In der vorliegenden Arbeit soll nun ein weiteres Buch betrachtet werden, dessen Bezug zum Don Quijote bis lang noch nicht ausführlich untersucht wurde: Paul Austers City of Glass, der erste Teil seiner New-York-Trilogie (1978). Paul Auster gab in einem Interview mit der Literatur-Zeitschrift „Am Erker“ zu:

Mein Lieblingsbuch allerdings ist Don Quixote. Obwohl ich von Cervantes wenig weiß, nie eine Biographie oder Ähnliches über ihn gelesen habe.1

Explizit bestätigte Paul Auster allerdings nie eine intertextuelle Beziehung zwischen Don Quijote und City of Glass. Dennoch, und gerade aus diesem Grund, möchte ich anhand dieser beiden Texte beweisen dass dem so ist, um damit auch zu veranschaulichen wie zeitlos und aktuell Cervantes Werk heute noch ist.

Dafür werde ich zunächst einige Begriffe von Gerard Genette klären, die mir für die folgende Untersuchung als besonders wichtig erscheinen. Anschließend werde ich die strukturellen und formalen Gemeinsamkeiten der beiden Romane herausarbeiten und dann auf den Inhalt eingehen. Ein Fazit wird die erarbeiteten Ergebnisse darstellen.

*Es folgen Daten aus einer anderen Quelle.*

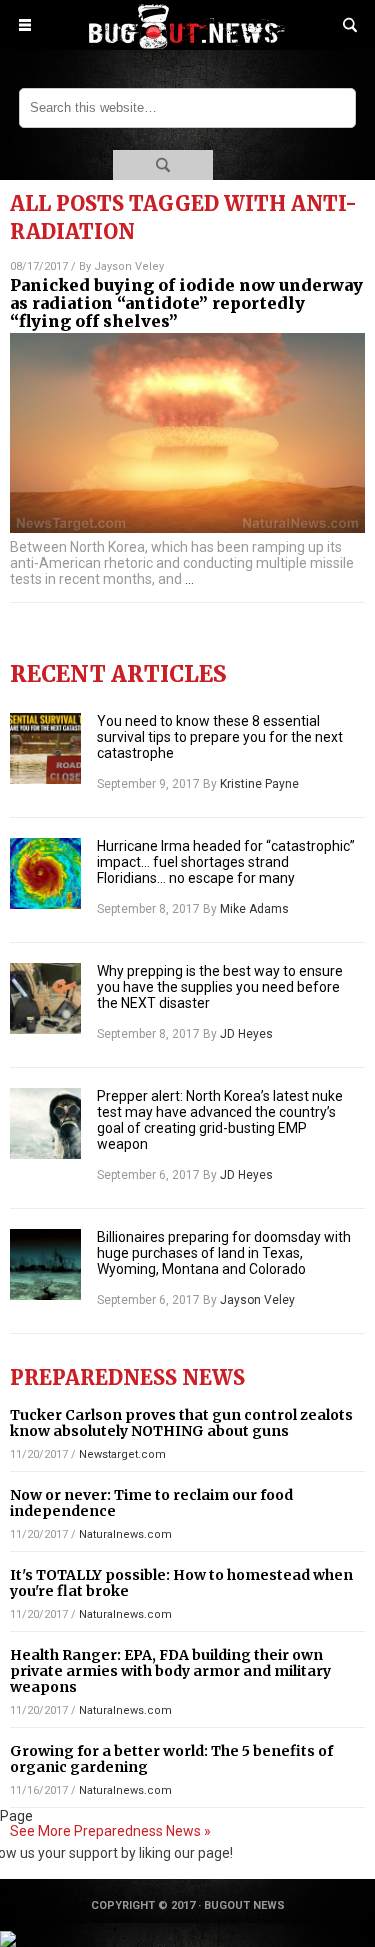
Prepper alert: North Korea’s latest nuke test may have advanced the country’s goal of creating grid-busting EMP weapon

Ferner werde ich jedoch darauf verzichten müssen, den Inhalt des Don Quijote hier zusammenzufassen denn dies würde den Umfang dieser Arbeit ins Unendliche stürzen (abgesehen davon dass es wohl unmöglich sein sollte den Inhalt des Don Quijote in wenigen Worten zusammenzufassen). Ich werde also davon ausgehen dass dem Leser beide Bände des Don Quijote vertraut sind. Ein kurzes Resümee von City of Glass findet sich aber in Kapitel 3.

2. Drei Schlüsselbegriffe der Erzähltheorie nach Gérard Genette

In diesem Kapitel werde ich einige Grundbegriffe klären, die nicht nur für die folgende Untersuchung sondern auch für die Literaturwissenschaft allgemein von großer Bedeutung sind: ‘Transtextualität’, ‘narrative Ebenen’ und ‘Metalepse’. Gerard Genette ist einer der wichtigsten Literaturwissenschaftler unserer Zeit; er hatte großen Einfluss auf die Entwicklungen der Theorien des Erzählens und viele Termini wurden durch ihn neu geprägt.

2.1. Transtextualität

Transtextualität („transcendance textuelle du texte“2 ) bezeichnet Genette als das Durchscheinen eines Textes A (Hypotext) in einem Text B (Hypertext). Er unterscheidet fünf Arten von Transtextualität.

Die Erste ist die Intertextualität die Genette so definiert: „une relation de coprésence entre deux ou plusieurs textes“3 Sie ist also der Ausdruck für drei verschiede Arten von expliziten Erwähnungen des Hypotextes im Hypertext: Das Zitat, das Plagiat und die Anspielung. Bei der letzteren wird selten eine genaue Quelle angegeben, dennoch wird deutlich, dass sich hier auf einen anderen Text bezogen wird. Um die Aussage des Textes B zu verstehen ist es demnach notwendig den Hypotext zu kennen.

Die zweite Art von Transtextualität nennt Genette Paratextualität. Hier besteht die Beziehung zwischen Hypound Hypertext aus dem Paratext – d.h. Klappentext, Titel, Vorwort etc. Ein Beispiel hierfür ist der Titel Don Quijote de la Mancha: der Beiname de la Mancha bezieht sich auf verschiedene Hypotexte, denn er ist die parodistische Untererfüllung von Beinamen berühmter Helden anderer Ritterromane, wie de Gaula, de Aragon oder de Grecia.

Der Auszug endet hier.